Elogio della crisi dell’occupazione.


La crisi della mancanza di lavoro, per certi versi ha creato ambienti che possono vantare scrivanie dagli aspetti notevoli.
Spesso in scrivanie “anonime” si accomodano figure professionali, che non hanno nulla a che fare nel contesto in cui si trovano, ma formano stanze di professionalità che lavorano in sinergia creando economia, competenza e lavoro. Spesso ne sanno più di chi li assume e forse chi li seleziona lo fa anche per questo.

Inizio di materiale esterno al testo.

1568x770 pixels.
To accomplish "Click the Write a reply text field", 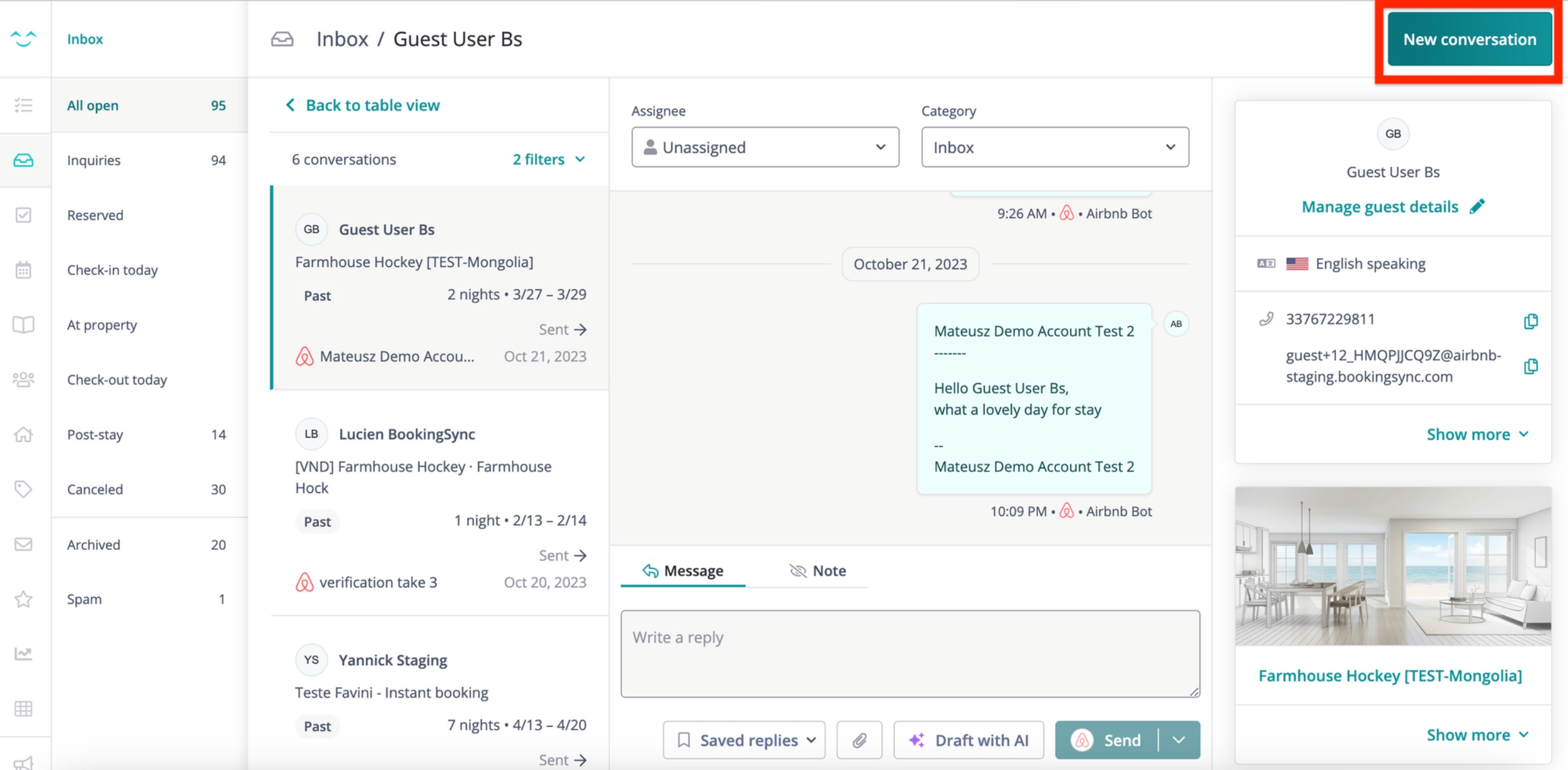I will [909, 653].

Trovi nella scrivania di destra la commercialista, in quella di sinistra l’avvocato, di fronte l’ingegnere, nell’altro lato il giornalista, vicino alla finestra la cantante dalle corde vocali d’oro, vicino a lei quella che parla e scrive in 7 lingue, spostata al centro l’architetto, in quell’altra la ballerina di danza classica e nell’ultima scrivania il geologo e l’astronomo che si dividono anche il pranzo.
Una stanza di Supereroi!
Dirai: che fanno tutte queste persone in una stanza sola? Siamo nelle stanze della Casa Bianca?
No, vendono servizi, oppure borse, oppure piatti e posaterie, si scambiano pareri e chissà se domani ci potrebbero anche salvare da qualche catastrofe.